I think the fact that the drums are only played once or twice a month, might actually be worse. It would be unknown, frightening and new every time.
I don't want to scare you away from frogs...I hope you can find a different area of the house where it would be somewhat muted.


----------



## SmackoftheGods (Jan 28, 2009)

A lot of people keep tanks in high traffic noisy areas in the house. There's no real problem with _noise_ around frogs. The issue, I suspect, would be with the _type_ of noise. I'm thinking specifically of the bass drum on a drum set. It's highly concussive and I can usually feel it in my chest. I suspect that kind of noise could damage your frogs. Usually I don't think it would be much of an issue.


----------



## btcope (Jan 7, 2009)

when i played in a band, the best day of my life was the one when we got the big acrylic "tank" to hide the drummer in. all of a sudden i could hear EVERYTHING. plus we could make fun of him while he sat back there in an aquarium getting pummeled by the sound of his own pounding. 

i have nothing really new or valuable to say... it seems the consensus is that while noisy rooms aren't too bad, a drum set seems over the top. 

maybe you should sell that kit on craigslist and buy one of those sweet/dorky electronic drum kits where you get to hear everything in your headphones? and/or cage the drumset w/ some legit anechoic sound deadening material. you could take some of those asian style portable partitions and cover the inside of them w/ giant foam spikes and cut way down on the sound getting out. sounds like a fun project.


----------



## Ed (Sep 19, 2004)

Pumilo said:


> It should be mentioned that it is possible to scare/stress a frog to death. There are stories of people trying to catch a frog, chasing him around the viv for a while, only to have him flop over dead.
> .


When looking at this possibility one has to keep in mind that there are a lot of physiological factors in play as well such as calcium reserves, and rate of anaerobic metabolites building up in the tissues.. 

Ed


----------



## Ed (Sep 19, 2004)

When evaluating these sorts of situations.. there can be a lot of variables and the effects can be very subtle (see for example http://faculty.maryvillecollege.edu/crain/Thesis/French.pdf). 

There are differences in responses depending on the sound as some can interfere with the frog or trigger the frogs to call (see for examples JSTOR: An Error Occurred Setting Your User Cookie and http://onlinelibrary.wiley.com/doi/10.1111/j.1744-7429.2008.00452.x/full ) 

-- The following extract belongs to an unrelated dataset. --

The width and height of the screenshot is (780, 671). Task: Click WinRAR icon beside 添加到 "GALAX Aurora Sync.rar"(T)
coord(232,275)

However we should consider that as an both calling detection and avoidence mechanism, many amphibians readily sense ground vibrations. Concussive vibrations are probably going to be responded to differently than simply a loud background sound.. 

I would suspect that if the frogs were taped well before, during and after the drum session, a difference in behaviors may be noted.. 

Some thoughs... 

Ed


----------



## lilherp25 (Mar 29, 2010)

alright there were alot of mixdd opinions lol im taking it as a general no? i mean i have mudskippers down there already and they dont seem to be bothered much by it? Theyre still kickin at almost a year since i got them


----------



## Azurel (Aug 5, 2010)

Mudskippers shouldn't be compared to darts.....I wouldn't do it, err on the side of caution for the frogs.....


----------



## earthfrog (May 18, 2008)

lilherp25 said:


> alright there were alot of mixdd opinions lol im taking it as a general no? i mean i have mudskippers down there already and they dont seem to be bothered much by it? Theyre still kickin at almost a year since i got them


Yes, it's a no. 
The creatures may live, but they are more fragile than mudskippers most likely and certainly have a higher ecological value, right? It is important that they retain the ability to hear. It's also possible there could be some other types of internal tissue damage from noises that are too loud, and this might be unseen. Many consider it abuse to subject an animal to high decibels for noise for the duration of their existence. Besides possible internal damage and stress, the long-term effects may include difficulty behaving normally, breeding, hiding out from stress, etc. They also have a very active nervous system, and the stimulus might induce a sort of shock reaction where they become unable to function normally during the event. 
They are very small creatures, too. The risk of damage is higher b/c of their size.


----------